You are viewing a plain text version of this content. The canonical link for it is here.
Posted to issues@spark.apache.org by "Reynold Xin (JIRA)" <ji...@apache.org> on 2016/11/02 05:57:58 UTC

[jira] [Comment Edited] (SPARK-15420) Repartition and sort before Parquet writes

    [ https://issues.apache.org/jira/browse/SPARK-15420?page=com.atlassian.jira.plugin.system.issuetabpanels:comment-tabpanel&focusedCommentId=15627859#comment-15627859 ] 

Reynold Xin edited comment on SPARK-15420 at 11/2/16 5:57 AM:
--------------------------------------------------------------

Ryan I looked at this just now (sorry not looking earlier).
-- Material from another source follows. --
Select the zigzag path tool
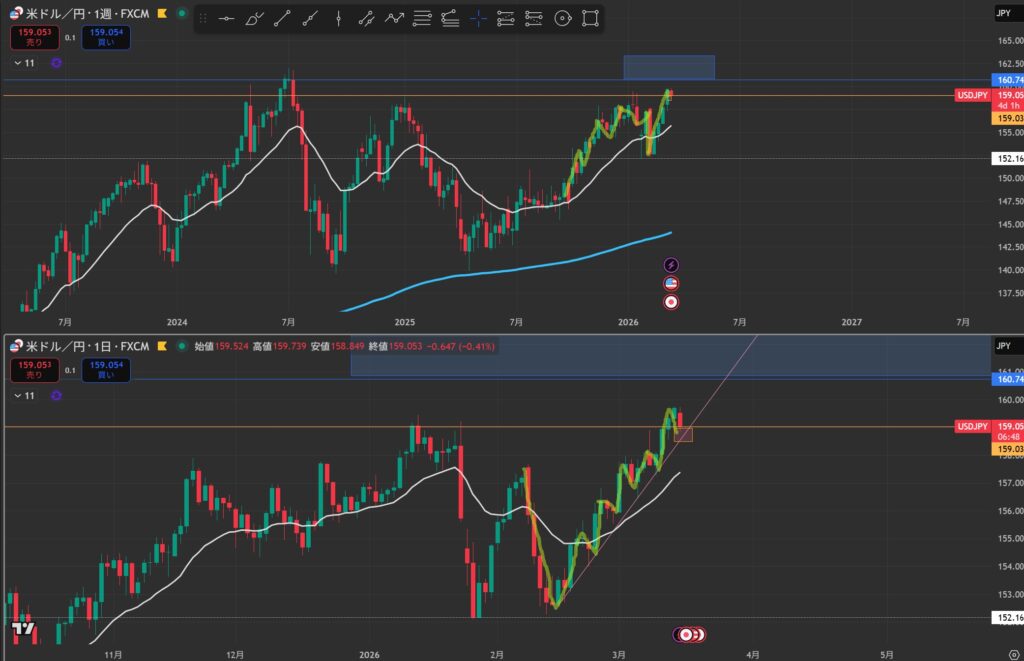 (x=395, y=18)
I recently refactored this part of the code so I have a pretty good idea about what's going on with this. I think a simpler solution is to move the sort out of the writer, and then use the planner to inject sorting and exchanges necessary. It will be more obvious in the explain plan, and also allows us to reuse existing operator code. WDYT?
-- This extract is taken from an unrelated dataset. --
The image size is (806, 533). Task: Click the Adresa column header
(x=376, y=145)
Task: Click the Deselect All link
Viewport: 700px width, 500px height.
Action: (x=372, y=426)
Also why do we need DataFrameWriter to expose partitioning? Couldn't that be done via DataFrame.repartition function itself before calling the writer?



was (Author: rxin):
Ryan I looked at this just now (sorry not looking earlier). I recently refactored this part of the code so I have a pretty good idea about what's going on with this. I think a simpler solution is to move the sort out of the writer, and then use the planner to inject sorting and exchanges necessary. It will be more obvious in the explain plan, and also allows us to reuse existing operator code. WDYT?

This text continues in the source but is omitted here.